- [To be done]:
Express the part of the material that opens with the line containing "Click the Dashboard gauge icon" and closes with the line containing "coord(599,441)", both ends included, as a JSON list of strings, one per line and skipping blank lines. Leave the pictures out of the answer.

- [Data provided]:

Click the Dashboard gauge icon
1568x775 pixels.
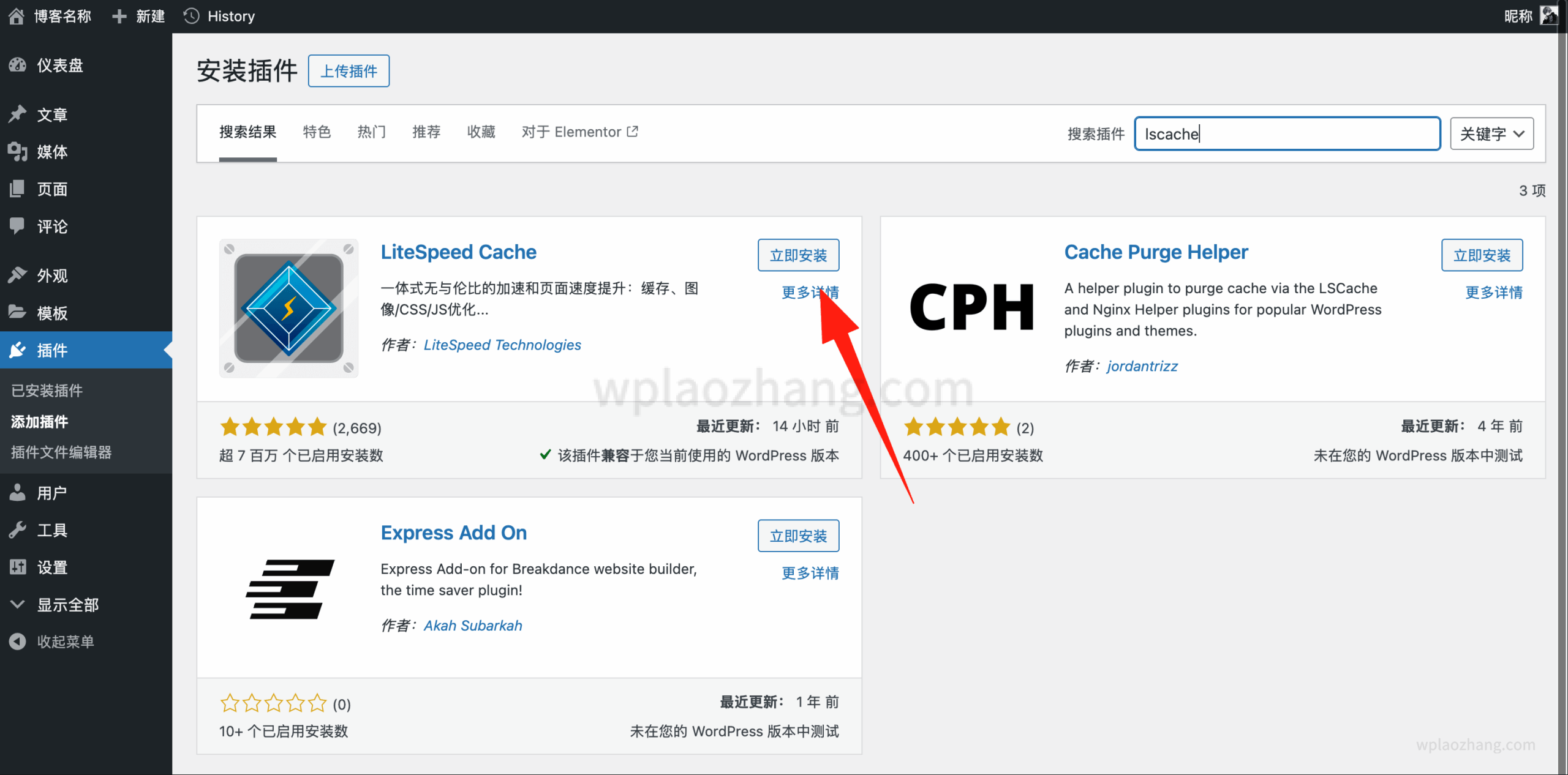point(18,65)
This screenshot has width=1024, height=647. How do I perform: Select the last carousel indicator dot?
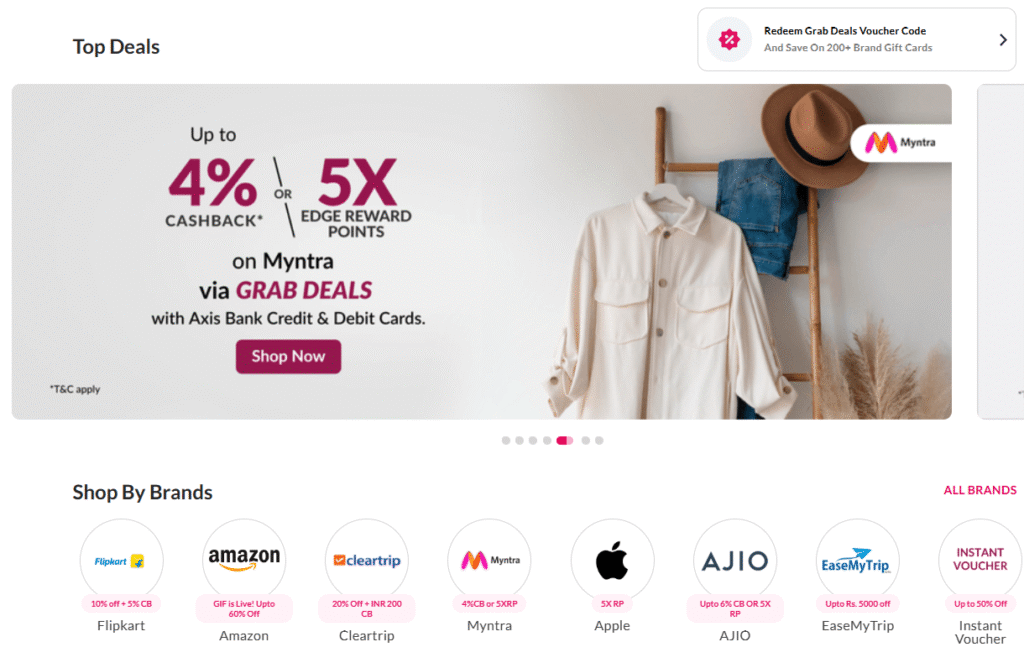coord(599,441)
--
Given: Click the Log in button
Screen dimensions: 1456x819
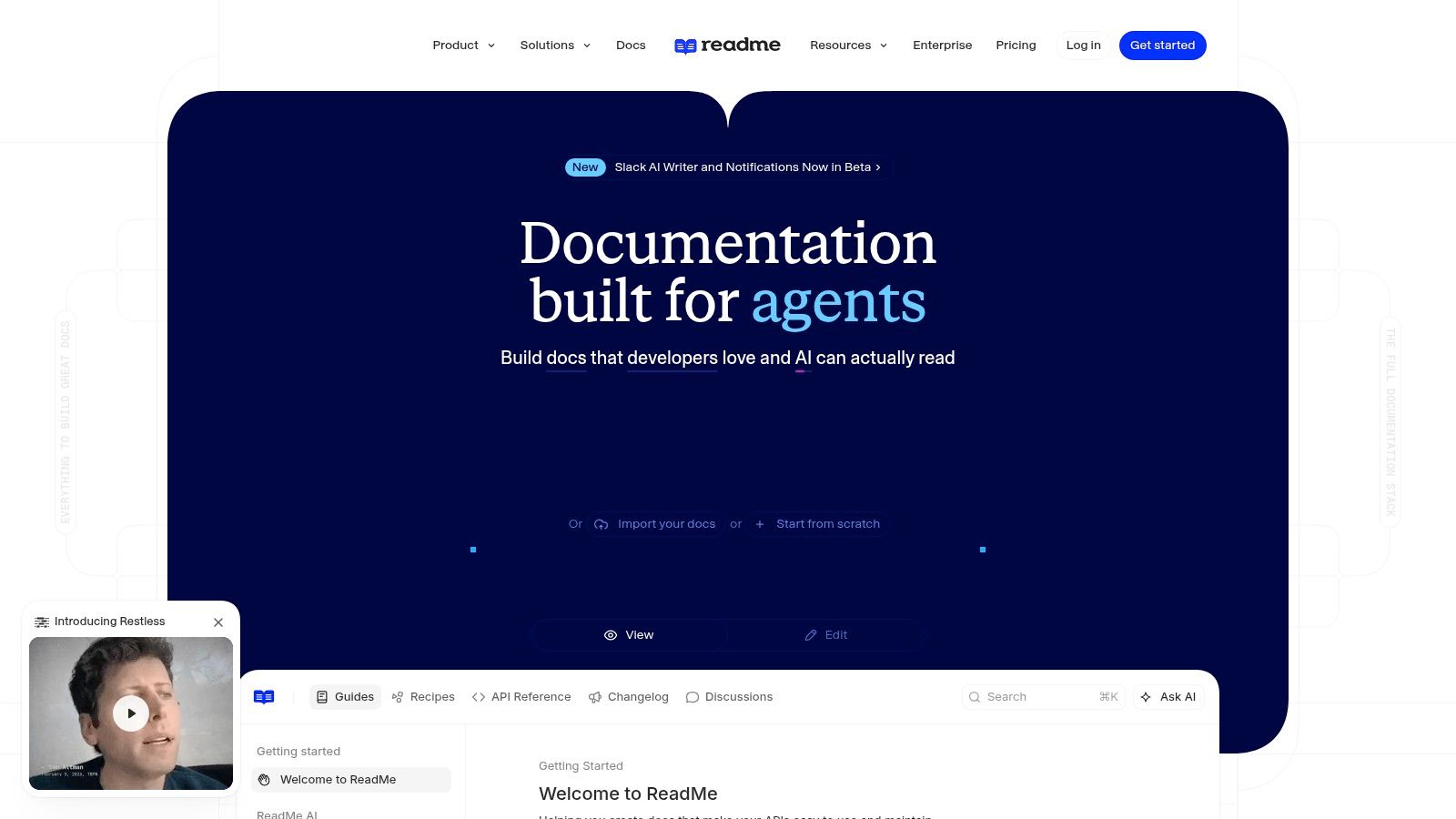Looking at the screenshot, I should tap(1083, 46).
==
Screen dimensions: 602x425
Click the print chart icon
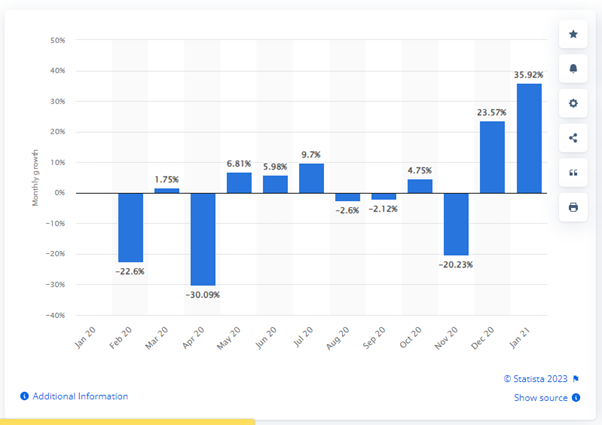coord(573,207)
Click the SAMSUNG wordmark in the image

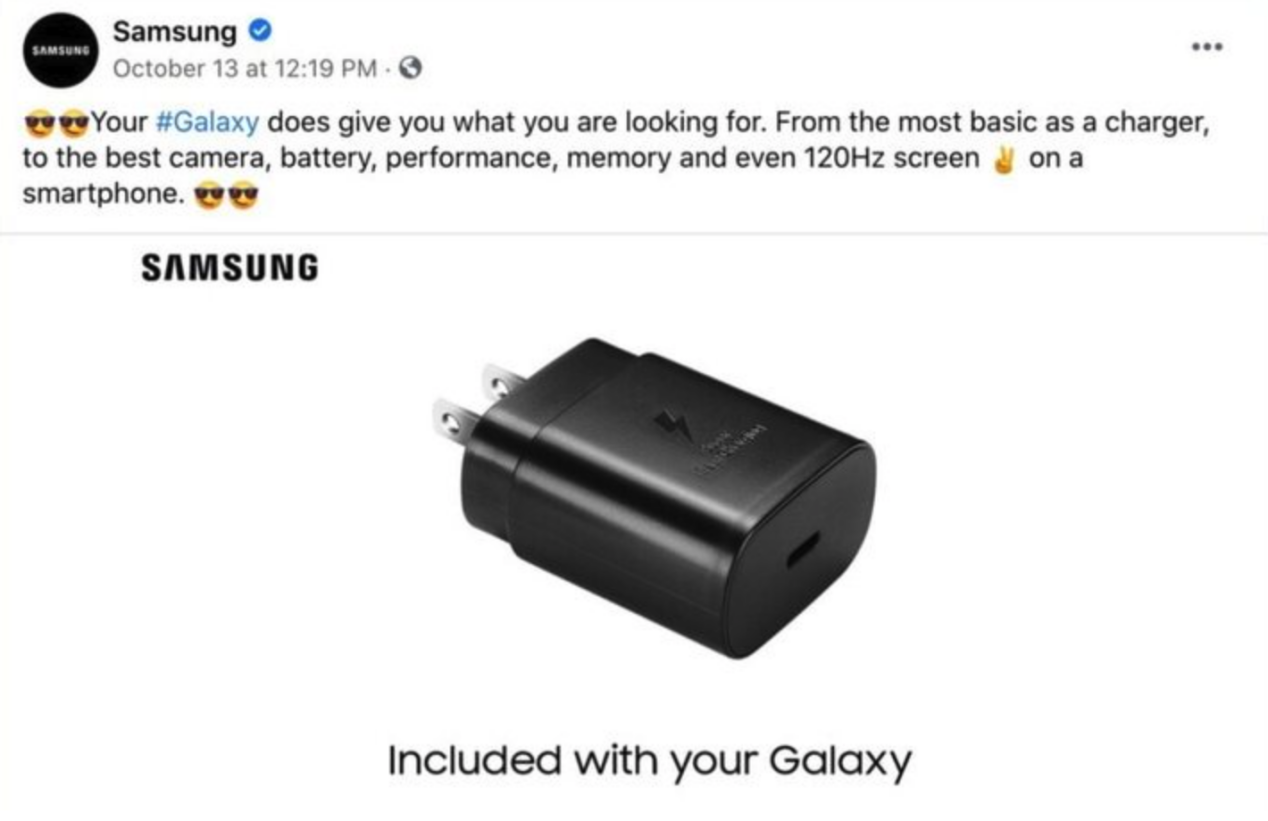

- [Written solution]:
[
  "Click the Dashboard gauge icon",
  "1568x775 pixels.",
  "point(18,65)",
  "This screenshot has width=1024, height=647. How do I perform: Select the last carousel indicator dot?",
  "coord(599,441)"
]